Christina continued sobbing. After a while she moved to rise, but suddenly fell back again. Her sobbing as suddenly ceased. “Roy!” she exclaimed fearfully, “I can’t walk.”

Christina had sprained her ankle.

Roy ran to the house as fast as he could to find help, and very soon old Stedder, the gardener, and Jim were carrying Christina between them, with mother and nurse walking by her side. Christina was put to bed at once and her foot wrapped in bandages, but she cried almost incessantly, no matter how often she was assured that she was forgiven. “Her sobs,” the cook said, coming downstairs after her twentieth visit to the nursery, “her sobs are that heart-rending I couldn’t stand it; and all the while she asks for that blessed doll, which its eyes is rattling in its head like marbles through falling on the ground, and Master Roy and Jim’s trying to catch them with a skewer.”

Cook was quite right. Roy and Jim, with Joan Shoesmith between them, were seated in the harness-room, probing tenderly the depths of that luckless creature’s skull. A housemaid was looking on without enthusiasm. “You won’t do it,” she said every now and then; “you can’t mend dolls’ eyes with skewers. No one can. It’s impossible. The king himself couldn’t. You ought to take it to the Miss Bannisters’ brother at Dormstaple. He’d mend it in a jiffy—there’s nothing he can’t do in that way.”

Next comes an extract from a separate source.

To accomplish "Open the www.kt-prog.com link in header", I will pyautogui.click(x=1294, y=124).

Roy at last gave up in despair. “I’ll take it to the Miss Bannisters’ brother,” he said, rising with Joan Shoesmith in his arms; “it’s only six miles.” But a sudden swoop from a figure in the doorway interrupted his bold plan.

“You’ll do nothing of the kind,” cried nurse, seizing the doll, “with that angel upstairs crying for it every minute, and the doctor saying she’s in a high fever with lying on the wet grass”; and with a swirl of white skirts and apron, nurse and Joan Shoesmith were gone.

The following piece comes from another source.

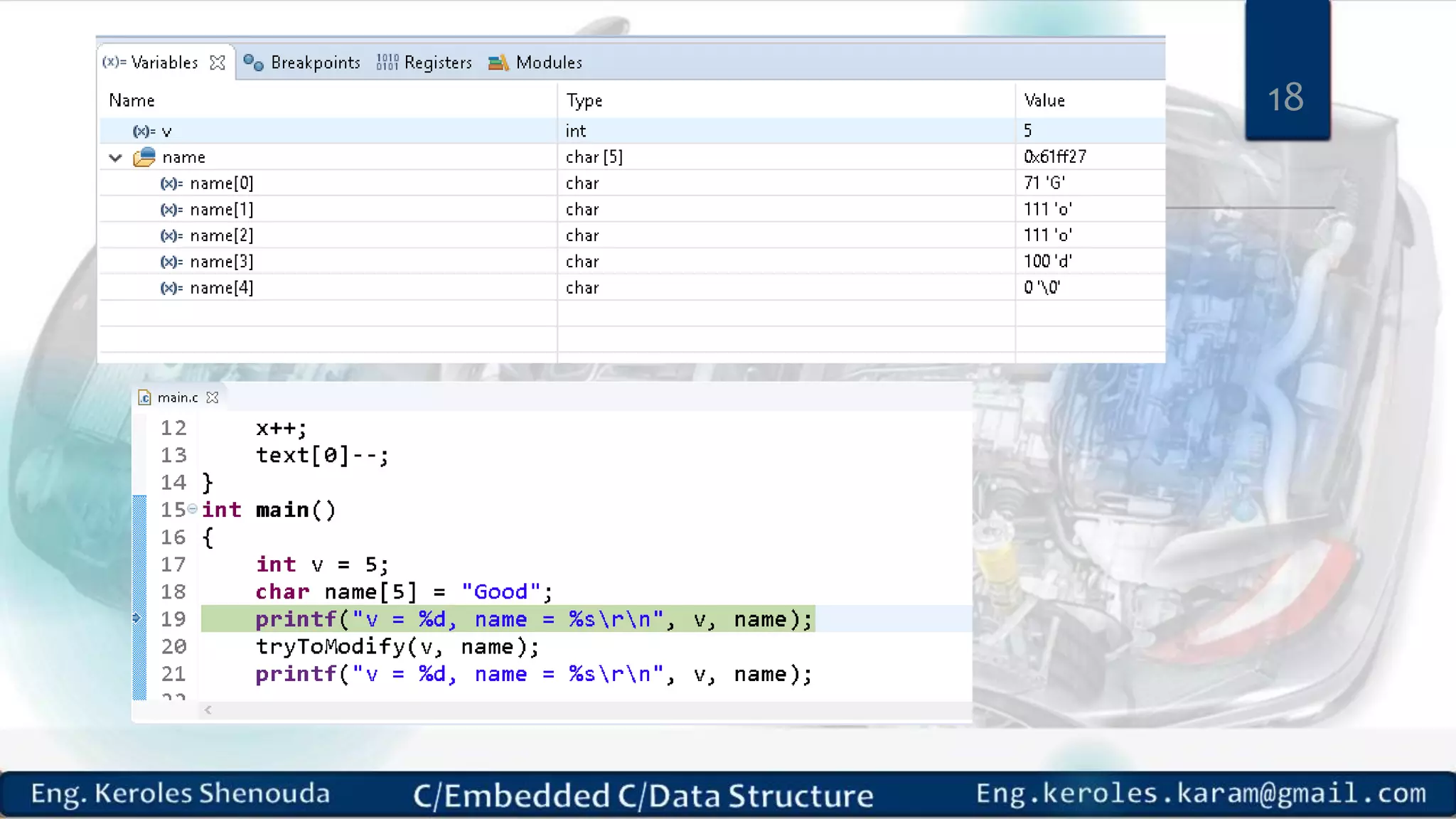
Task: Select the name[2] variable row
Action: click(221, 235)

Roy put his hands in his pockets and wandered moodily into the garden. The world seemed to have no sun in it any more.

The next day Christina was really ill. It was not only the ankle, but she had caught a chill, the doctor said, and they must be very careful with her. Roy went about with a sad and sadder face, for Christina was his only playmate, and he loved her more than anything else; and, also, it seemed so silly not to be able to mend a doll’s eyes. He moped in and out of the house all the morning, and was continually being sent away from Christina’s door, because she was too ill to bear anyone in the room except nurse. She was wandering in her mind, nurse said, and kept on saying that she had blinded her doll, and crying to have its eyes made right again; but she would not let a hand be laid upon her, so that to have Joan Shoesmith mended seemed impossible. Nurse cried too as she said it, and Roy joined with her. He could not remember ever having been so miserable.

The doctor looked very grave when he was going away. “That doll ought to be put right,” he said to Mrs. Tiverton. “She’s a sensitive little thing, evidently, and this feeling of disobeying you and treating her father’s present lightly is doing her a lot of harm, apart altogether from the chill and the sprain. If we could get those eyes in again she’d be better in no time, I believe.”

Roy and his mother heard this with a sinking heart, for they knew that Christina’s arms locked Joan Shoesmith to her side almost as if they were bars of iron.